_Reading passage_
+---+

The REACH Space across 2019/20: Hosting socially engaged research opportunities

Launched in Autumn 2019, the Arts & Humanities Research Institute’s REACH Space has acted as a creative hub for socially engaged research activities

image of a room with colourful artwork and plants
The REACH Space

Across the summer of 2019, the Arts & Humanities Research Institute (AHRI) team worked hard to transform derelict office spaces on the third floor of the Surrey Street East Wing into the REACH (Research and Engagement in the Arts, Culture and Humanities) Space, a creative and experimental hub for socially engaged research activities.

Development was informed by previous pilot projects, with the AHRI commissioning artworks, installing an arts and crafts area, a kitchen, flexible seating, a slew of plants and purchasing a range of creative resources. A 55-inch portable screen, which can be used for screenings, workshops and live-streaming, was also installed.

+---+

_Information shown_
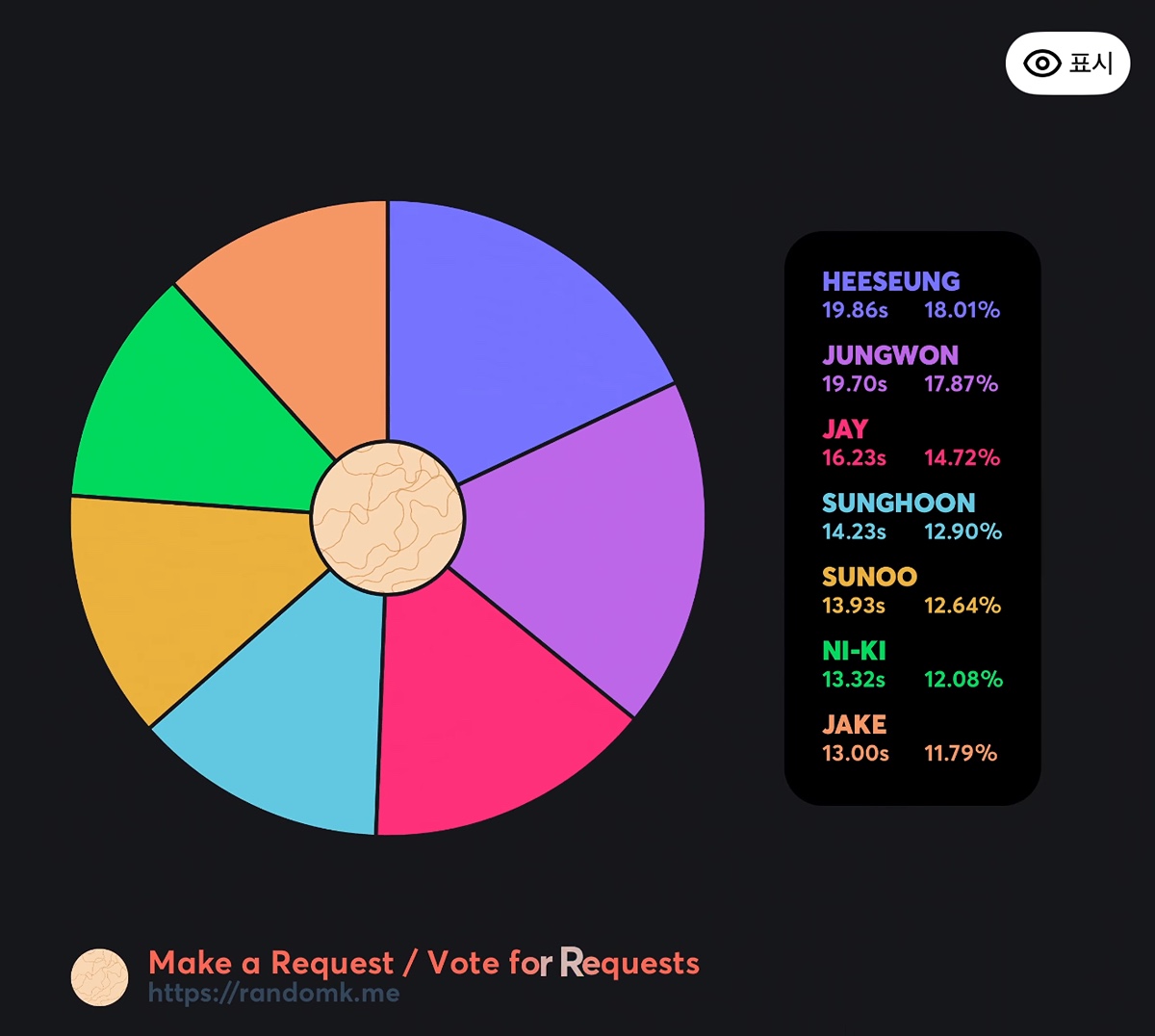Click JUNGWON name in the legend
Viewport: 1155px width, 1036px height.
tap(890, 355)
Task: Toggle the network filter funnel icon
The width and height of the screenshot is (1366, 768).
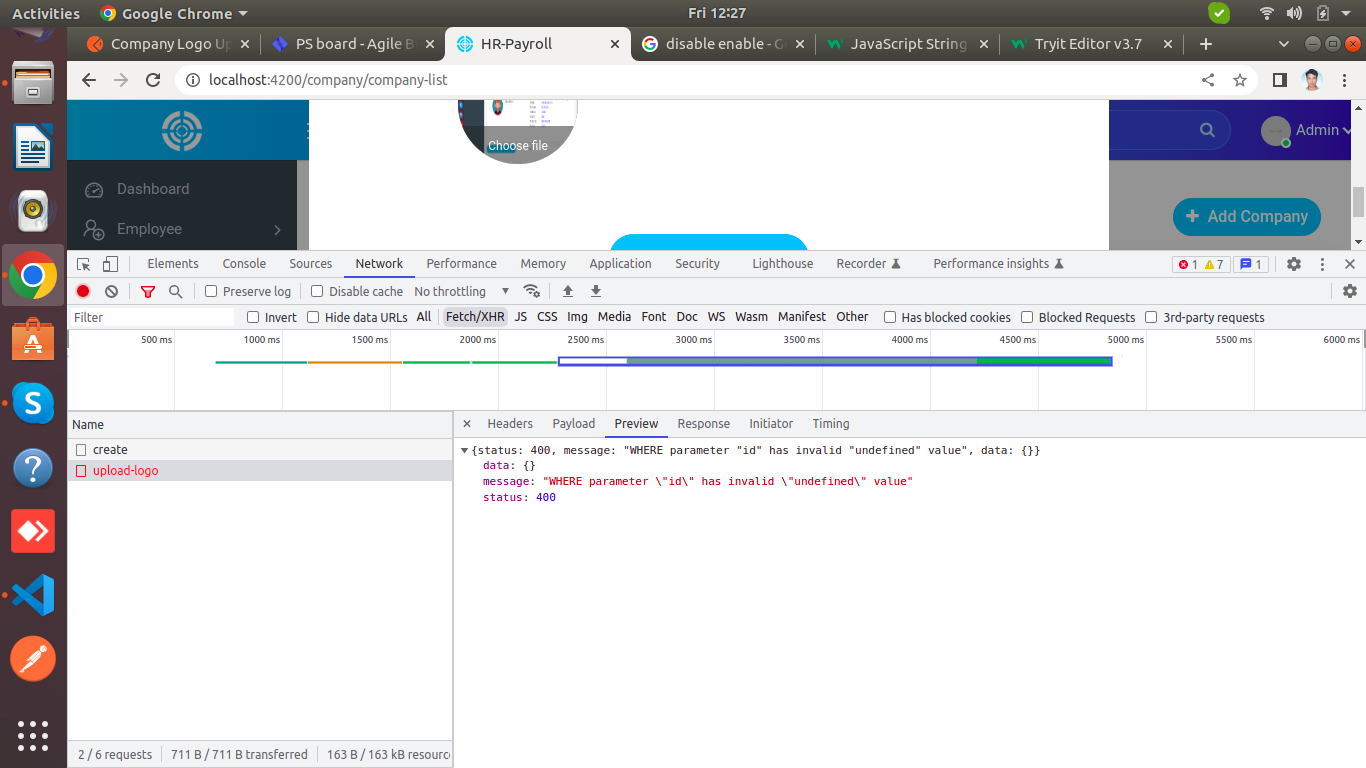Action: coord(148,291)
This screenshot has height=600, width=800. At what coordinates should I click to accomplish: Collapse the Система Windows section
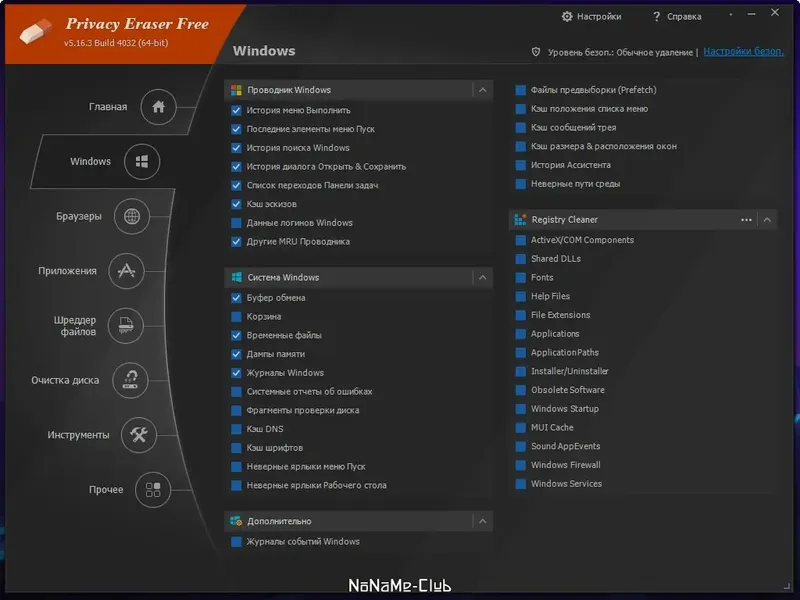tap(483, 277)
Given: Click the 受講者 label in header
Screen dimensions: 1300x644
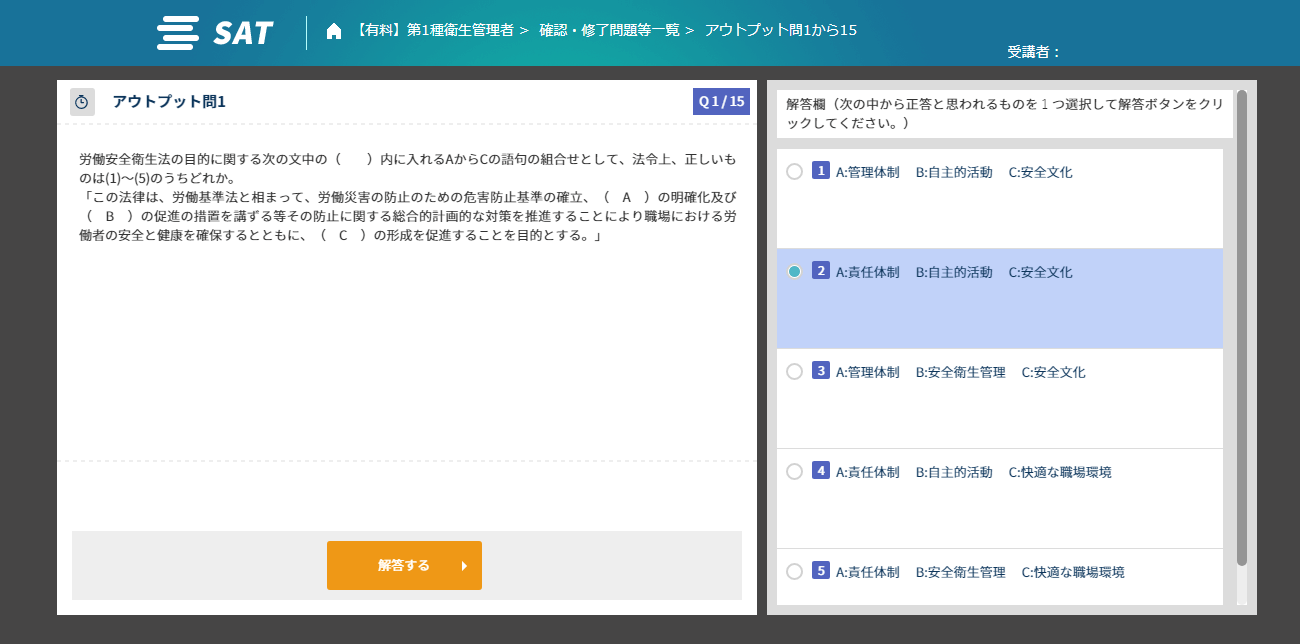Looking at the screenshot, I should (1034, 52).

+---+

_How to complete this task_
Reproduce the section of the REACH Space text that begins at the words "image of a room" and stops after the words "engaged research activities.", keeping every word and mark the same.

_The answer_
image of a room with colourful artwork and plants
The REACH Space

Across the summer of 2019, the Arts & Humanities Research Institute (AHRI) team worked hard to transform derelict office spaces on the third floor of the Surrey Street East Wing into the REACH (Research and Engagement in the Arts, Culture and Humanities) Space, a creative and experimental hub for socially engaged research activities.